# [Texte fourni]

Sans surprise, 75 % de la clientèle de la Grande Epicerie habitent en Île-de-France, un chiffre qui n’est pas prêt de s’équilibrer puisque le magasin vient de sortir son application de livraison qui permettra (enfin !) à ceux qui n’ont pas la chance de passer dans le quartier de se faire livrer leurs courses à domicile.

15 % des clients de la Grande Epicerie de Paris viennent de régions. Les 10 % restant de l’étranger : c’est une clientèle qui se concentre surtout au moment des fêtes, surtout de Noël, une période plus que dense pour le magasin qui est fier d’une sélection de marques pointue et thématisée.

Dénicheur de talents

Le magasin travaille en effet depuis les années 90 avec une équipe de 15 acheteurs qui répondent chacun à une spécialité. Ceux-là n’hésitent pas à s’exiler aussi loin que les Hautes-Pyrénées et le petit village de Montgaillard pour dénicher le meilleur gâteau à la broche de France — néophytes, foncez goûter cette gourmandise !

Un critère pour rentrer dans les rayons de la Grande Epicerie de Paris ? « Nous cherchons le beau et le bien, indique sans fard l’attachée de presse. On mange avec les yeux, n’est-ce pas ? Nos acheteurs cherchent toujours cette dimension ‘cadeau’ dans les marques qu’ils sélectionnent. Avant de mettre en garde : bien sûr, un produit dont le goût ne suivrait pas son allure ne passera jamais les étapes de sélection. »

Pionnier du tote-bag ?
Pionnier du tote-bag ? Archives Le Bon Marché Rive Gauche

Beaucoup de jeunes marques cherchent ainsi à se faire référencer à la Grande Epicerie de Paris pour se lancer. Ce fut le cas des huiles d’olive Kalios qui inondent désormais les tables des plus grands chefs. « Nous sommes un label de découvreurs », s’enorgueillit notre interlocutrice. La marque d’épicerie fine Les 3 Chouettes et le chocolat LBF ont suivi la même trajectoire.

# [Données extraites]
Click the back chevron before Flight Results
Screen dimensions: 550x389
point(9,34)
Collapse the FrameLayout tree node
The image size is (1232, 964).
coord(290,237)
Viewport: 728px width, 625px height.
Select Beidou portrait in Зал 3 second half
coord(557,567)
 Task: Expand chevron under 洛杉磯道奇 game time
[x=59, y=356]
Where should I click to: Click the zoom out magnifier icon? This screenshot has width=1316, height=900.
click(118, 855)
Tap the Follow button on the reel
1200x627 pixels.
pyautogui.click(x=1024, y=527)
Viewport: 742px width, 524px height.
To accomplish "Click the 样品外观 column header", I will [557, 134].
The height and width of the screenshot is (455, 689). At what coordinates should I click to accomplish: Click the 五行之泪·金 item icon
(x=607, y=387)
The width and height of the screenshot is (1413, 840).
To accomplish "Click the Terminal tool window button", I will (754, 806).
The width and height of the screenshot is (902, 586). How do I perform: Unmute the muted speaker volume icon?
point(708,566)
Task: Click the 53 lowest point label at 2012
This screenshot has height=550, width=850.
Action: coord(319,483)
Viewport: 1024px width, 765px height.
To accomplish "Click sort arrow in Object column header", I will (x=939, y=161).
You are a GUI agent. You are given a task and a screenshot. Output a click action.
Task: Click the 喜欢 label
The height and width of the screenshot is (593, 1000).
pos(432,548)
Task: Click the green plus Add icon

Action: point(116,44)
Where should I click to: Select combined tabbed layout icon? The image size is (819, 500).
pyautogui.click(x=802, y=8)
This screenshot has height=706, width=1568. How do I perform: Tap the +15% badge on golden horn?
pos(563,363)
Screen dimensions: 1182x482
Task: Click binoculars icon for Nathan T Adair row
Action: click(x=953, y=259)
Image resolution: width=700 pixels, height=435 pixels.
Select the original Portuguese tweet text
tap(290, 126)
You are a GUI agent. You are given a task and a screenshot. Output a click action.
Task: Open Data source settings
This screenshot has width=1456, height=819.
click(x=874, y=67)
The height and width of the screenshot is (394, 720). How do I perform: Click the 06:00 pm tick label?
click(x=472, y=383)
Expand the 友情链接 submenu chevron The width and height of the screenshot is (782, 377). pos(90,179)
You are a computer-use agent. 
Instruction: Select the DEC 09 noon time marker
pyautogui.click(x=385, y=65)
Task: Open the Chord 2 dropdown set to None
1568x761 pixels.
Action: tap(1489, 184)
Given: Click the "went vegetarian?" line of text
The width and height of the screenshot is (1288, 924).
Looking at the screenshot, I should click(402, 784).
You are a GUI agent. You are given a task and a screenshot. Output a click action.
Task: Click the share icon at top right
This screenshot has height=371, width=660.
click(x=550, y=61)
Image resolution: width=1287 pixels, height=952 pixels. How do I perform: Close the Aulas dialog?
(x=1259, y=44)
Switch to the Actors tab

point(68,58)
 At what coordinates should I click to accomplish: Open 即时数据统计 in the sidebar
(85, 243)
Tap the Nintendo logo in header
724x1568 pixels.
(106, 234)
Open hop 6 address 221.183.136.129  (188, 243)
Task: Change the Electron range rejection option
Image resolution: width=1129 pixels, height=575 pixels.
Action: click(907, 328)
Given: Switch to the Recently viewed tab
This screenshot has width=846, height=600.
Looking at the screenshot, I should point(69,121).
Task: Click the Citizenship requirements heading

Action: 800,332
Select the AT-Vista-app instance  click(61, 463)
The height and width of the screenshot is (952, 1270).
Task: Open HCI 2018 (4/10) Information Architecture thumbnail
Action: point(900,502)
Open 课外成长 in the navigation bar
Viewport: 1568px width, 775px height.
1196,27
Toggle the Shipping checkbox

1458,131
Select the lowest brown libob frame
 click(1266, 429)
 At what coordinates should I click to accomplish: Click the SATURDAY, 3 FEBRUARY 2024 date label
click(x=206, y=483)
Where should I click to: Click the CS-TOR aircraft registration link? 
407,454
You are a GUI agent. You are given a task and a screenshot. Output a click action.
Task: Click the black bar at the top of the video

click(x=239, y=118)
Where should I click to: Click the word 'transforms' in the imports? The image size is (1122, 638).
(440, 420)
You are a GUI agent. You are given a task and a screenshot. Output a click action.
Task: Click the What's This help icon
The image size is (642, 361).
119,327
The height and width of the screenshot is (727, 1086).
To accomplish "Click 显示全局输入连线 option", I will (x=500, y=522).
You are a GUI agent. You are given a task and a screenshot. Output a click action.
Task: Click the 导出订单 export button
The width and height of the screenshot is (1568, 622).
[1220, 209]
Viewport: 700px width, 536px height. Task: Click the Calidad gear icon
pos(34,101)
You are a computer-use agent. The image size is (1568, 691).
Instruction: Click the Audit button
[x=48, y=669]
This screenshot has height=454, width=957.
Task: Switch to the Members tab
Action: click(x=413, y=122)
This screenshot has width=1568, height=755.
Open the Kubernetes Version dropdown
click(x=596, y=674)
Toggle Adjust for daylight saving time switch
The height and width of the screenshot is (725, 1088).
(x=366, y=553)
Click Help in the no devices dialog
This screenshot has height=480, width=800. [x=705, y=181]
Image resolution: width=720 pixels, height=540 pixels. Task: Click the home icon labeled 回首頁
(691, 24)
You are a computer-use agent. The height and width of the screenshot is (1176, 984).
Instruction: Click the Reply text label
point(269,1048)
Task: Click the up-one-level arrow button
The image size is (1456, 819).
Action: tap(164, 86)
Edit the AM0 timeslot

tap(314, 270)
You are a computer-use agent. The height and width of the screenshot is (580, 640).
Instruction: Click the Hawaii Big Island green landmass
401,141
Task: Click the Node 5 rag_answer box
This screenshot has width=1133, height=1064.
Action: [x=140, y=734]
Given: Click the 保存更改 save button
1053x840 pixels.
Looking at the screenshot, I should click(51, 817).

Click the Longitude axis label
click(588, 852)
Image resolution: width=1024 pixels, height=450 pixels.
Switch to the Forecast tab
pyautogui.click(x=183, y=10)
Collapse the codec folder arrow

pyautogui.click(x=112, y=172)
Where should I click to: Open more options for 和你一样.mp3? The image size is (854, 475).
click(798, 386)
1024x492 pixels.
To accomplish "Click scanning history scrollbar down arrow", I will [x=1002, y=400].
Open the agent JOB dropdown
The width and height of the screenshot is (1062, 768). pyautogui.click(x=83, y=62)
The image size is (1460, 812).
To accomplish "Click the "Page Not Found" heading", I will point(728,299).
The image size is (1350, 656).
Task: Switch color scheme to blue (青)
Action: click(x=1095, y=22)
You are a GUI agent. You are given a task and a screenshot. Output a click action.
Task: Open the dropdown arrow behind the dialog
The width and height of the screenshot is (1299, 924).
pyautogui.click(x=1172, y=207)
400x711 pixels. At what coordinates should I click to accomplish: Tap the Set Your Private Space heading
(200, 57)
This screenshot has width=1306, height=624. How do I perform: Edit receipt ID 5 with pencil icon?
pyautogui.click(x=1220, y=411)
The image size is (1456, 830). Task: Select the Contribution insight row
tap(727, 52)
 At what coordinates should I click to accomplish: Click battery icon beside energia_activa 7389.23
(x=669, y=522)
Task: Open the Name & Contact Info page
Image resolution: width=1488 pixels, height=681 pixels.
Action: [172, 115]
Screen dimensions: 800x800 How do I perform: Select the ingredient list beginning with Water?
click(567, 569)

# [Consigne]
Transcrivez fidèlement le passage du texte fourni qui va de « Beaucoup de jeunes » jusqu'à « la même trajectoire. » inclus. Appuyez-vous uniquement sur le texte fourni.

# [Réponse finale]
Beaucoup de jeunes marques cherchent ainsi à se faire référencer à la Grande Epicerie de Paris pour se lancer. Ce fut le cas des huiles d’olive Kalios qui inondent désormais les tables des plus grands chefs. « Nous sommes un label de découvreurs », s’enorgueillit notre interlocutrice. La marque d’épicerie fine Les 3 Chouettes et le chocolat LBF ont suivi la même trajectoire.